In a little office at the back of the building overlooking a knot garden, where one or two patients were wandering in their towelling robes, the nurse, Darcy Lytton, was waiting for him. Not yet changed for work, she looked the part of the girl rumpled from a night with a boyfriend: she wore scruffy Atticus skinny jeans, a studded belt and a black T-shirt with the words ‘Don’t make me kill you’ slashed across the chest. Her eye makeup was last night’s too: it was smudged into the folds under her brown eyes. She sat with her hands jammed between her knees, biting her lip. She’d been crying.

‘What’s happening?’ She’d got up as he came in. ‘Did she kill herself? Did she leave a note?’

‘Darcy?’

‘Yeah.’

‘I’m Jack. Jack Caffery.’

She shook the hand he held out. Her palm was damp, cold. ‘Did she say why? In the note?’

‘Sit down.’

She did so and he sat next to her, his feet set slightly apart, his knee not far from hers, his head bent down a little so he could look up into her face.

‘It’s hit you hard, hasn’t it?’

‘It’s not exactly what I was, y’know, expecting when I came into work this morning.’

‘You up to talking?’

‘I’ve said a lot of it already – I’ve told them how I…’ She turned smudgy eyes to Caffery. ‘I keep thinking there was something I should’ve done.’

He put a hand on her shoulder. Stupid thing to do, maybe, because strictly speaking he shouldn’t even be here on his own with her. You never knew what accusations people were capable of. The East European girls in the Dover pens had developed a habit of waiting until they were on their own with a cop, shoving their hands inside their panties, then wiping their fingers on the cop’s hands before he knew what was happening.

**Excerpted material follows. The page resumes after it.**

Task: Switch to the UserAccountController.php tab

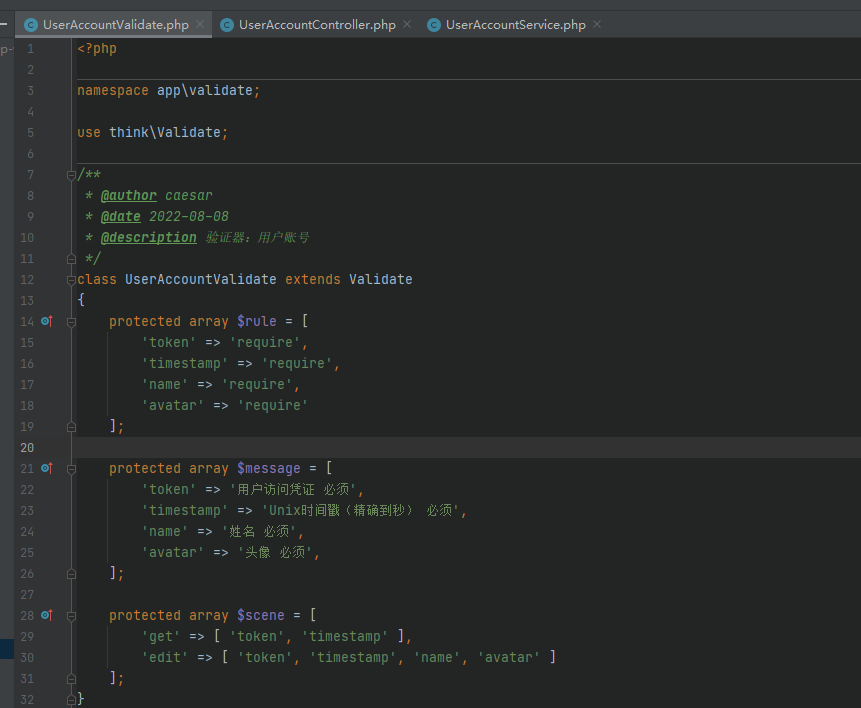Action: [317, 25]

Screaming assault – and who was going to deny it when the DNA popped up from the swabs? Cops were taught to travel in pairs these days. But this girl looked like she hadn’t the resources left to go to the toilet on her own, let alone accuse him of assault.

‘I’m police too,’ he said. ‘But the questions I’ve got might be different from the ones they asked you on the phone. Is that OK?’

‘What was in the note?’ Darcy pressed a balled-up handkerchief to her nose. ‘The suicide note?’

‘She was unhappy. Said she felt abandoned.’

‘Not abandoned. I just can’t believe it. She had loads of friends. Her parents are great, really cool – for parents, y’know. And Paul was coming off the rigs. It was all she could talk about. She’d spent most of the week getting ready.’

‘You knew her well?’

‘Years ago, we used to do everything together. We had a bit of a – I don’t know – a bust-up about six months ago and since then we’ve kind of avoided each other, but not seriously, you know. We kept it light after that so we didn’t have to talk about the argument. But we’d still socialize at work – laugh and gossip and that.’

‘Control tells me you last saw her yesterday lunchtime.’

‘In the locker room. I was getting changed, ready to meet my date. She was going to the loo. I’m standing there looking in the mirror and I’ve seen her come out and wash her hands and… and that’s why I’m sort of…’ She bit her lip. ‘That’s why I’m sort of screwed up by it all because I think she wanted to tell me something and I was in a hurry so I didn’t listen. I thought about calling her later, but when I did her phone was switched off. I didn’t leave a message.’

‘Her phone was off when she was found and the log was wiped. Was she in the habit of wiping the log?’